Le fonctionnaire suspendu conserve son traitement, l'indemnité de résidence, le supplément familial de traitement et les prestations familiales obligatoires. Sa situation doit être définitivement réglée dans le délai de quatre mois. Si, à l'expiration de ce délai, aucune décision n'a été prise par l'autorité ayant pouvoir disciplinaire, l'intéressé, sauf s'il est l'objet de poursuites pénales, est rétabli dans ses fonctions.
Le fonctionnaire qui, en raison de poursuites pénales, n'est pas rétabli dans ses fonctions peut subir une retenue qui ne peut être supérieure à la moitié de la rémunération mentionnée à l'alinéa précédent. Il continue, néanmoins, à percevoir la totalité des suppléments pour charges de famille. »
■ Code du commerce
Article L. 823-12
« Les commissaires aux comptes signalent à la plus prochaine assemblée générale ou réunion de l'organe compétent les irrégularités et inexactitudes relevées par eux au cours de l'accomplissement de leur mission.
Ils révèlent au procureur de la République les faits délictueux dont ils ont eu connaissance, sans que leur responsabilité puisse être engagée par cette révélation.
Sans préjudice de l'obligation de révélation des faits délictueux mentionnée à l'alinéa précédent, ils mettent en œuvre les obligations relatives à la lutte contre le blanchiment des capitaux et le financement du terrorisme définies au chapitre Ier du titre VI du livre V du code monétaire et financier. »

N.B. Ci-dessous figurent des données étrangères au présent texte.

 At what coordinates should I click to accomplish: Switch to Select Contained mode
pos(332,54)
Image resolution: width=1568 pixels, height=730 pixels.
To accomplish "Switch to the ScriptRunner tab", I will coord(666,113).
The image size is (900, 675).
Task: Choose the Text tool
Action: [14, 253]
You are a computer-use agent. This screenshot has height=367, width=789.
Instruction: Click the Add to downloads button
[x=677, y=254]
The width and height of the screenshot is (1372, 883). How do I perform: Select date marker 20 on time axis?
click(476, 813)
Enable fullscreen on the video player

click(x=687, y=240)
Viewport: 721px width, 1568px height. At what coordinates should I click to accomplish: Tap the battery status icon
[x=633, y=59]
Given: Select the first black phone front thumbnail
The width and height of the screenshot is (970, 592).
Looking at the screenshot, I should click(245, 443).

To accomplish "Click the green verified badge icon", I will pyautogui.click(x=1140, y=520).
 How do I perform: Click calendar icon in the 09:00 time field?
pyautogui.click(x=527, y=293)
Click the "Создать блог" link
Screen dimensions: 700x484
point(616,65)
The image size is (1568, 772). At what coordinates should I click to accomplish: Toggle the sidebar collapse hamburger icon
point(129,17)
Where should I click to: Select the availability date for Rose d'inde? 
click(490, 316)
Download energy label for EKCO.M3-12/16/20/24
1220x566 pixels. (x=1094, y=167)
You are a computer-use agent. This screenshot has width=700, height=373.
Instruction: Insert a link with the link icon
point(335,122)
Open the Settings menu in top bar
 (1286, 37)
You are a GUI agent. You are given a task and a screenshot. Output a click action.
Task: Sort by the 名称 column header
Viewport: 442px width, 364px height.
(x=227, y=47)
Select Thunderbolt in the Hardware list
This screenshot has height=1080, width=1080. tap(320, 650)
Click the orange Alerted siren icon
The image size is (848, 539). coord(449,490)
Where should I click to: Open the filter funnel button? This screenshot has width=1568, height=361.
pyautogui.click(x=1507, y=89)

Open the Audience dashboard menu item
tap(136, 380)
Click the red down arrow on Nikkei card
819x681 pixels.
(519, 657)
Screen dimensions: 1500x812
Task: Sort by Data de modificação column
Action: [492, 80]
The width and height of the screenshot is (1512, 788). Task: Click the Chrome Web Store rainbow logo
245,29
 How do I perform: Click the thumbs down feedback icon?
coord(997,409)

■ Code de procédure pénale
Article 40
« Le procureur de la République reçoit les plaintes et les dénonciations et apprécie la suite à leur donner conformément aux dispositions de l'article 40-1.
Toute autorité constituée, tout officier public ou fonctionnaire qui, dans l'exercice de ses fonctions, acquiert la connaissance d'un crime ou d'un délit est tenu d'en donner avis sans délai au procureur de la République et de transmettre à ce magistrat tous les renseignements, procès-verbaux et actes qui y sont relatifs. »
■ Code des juridictions financières
Article L. 313-1
« Toute personne visée à l'article L. 312-1 qui aura engagé une dépense sans respecter les règles applicables en matière de contrôle financier portant sur l'engagement des dépenses sera passible d'une amende dont le minimum ne pourra être inférieur à 150 euros et dont le maximum pourra atteindre le montant du traitement ou salaire brut annuel qui lui était alloué à la date à laquelle le fait a été commis. »
Article L. 314-1
« Ont seuls qualité pour saisir la Cour, par l'organe du ministère public :
-le président de l'Assemblée nationale ;
-le président du Sénat ;
-le Premier ministre ;
-le ministre chargé des finances ;
-les autres membres du Gouvernement pour les faits relevés à la charge des fonctionnaires et agents placés sous leur autorité ;
-la Cour des comptes ;
-les chambres régionales et territoriales des comptes ;
-les créanciers pour les faits visés à l'article L. 313-12.
Le procureur général près la Cour des comptes peut également saisir la Cour de sa propre initiative. »
■ Sur la CDBF, S. Damarey, La Cour de discipline budgétaire et financière, Dalloz, Répertoire de contentieux administratif.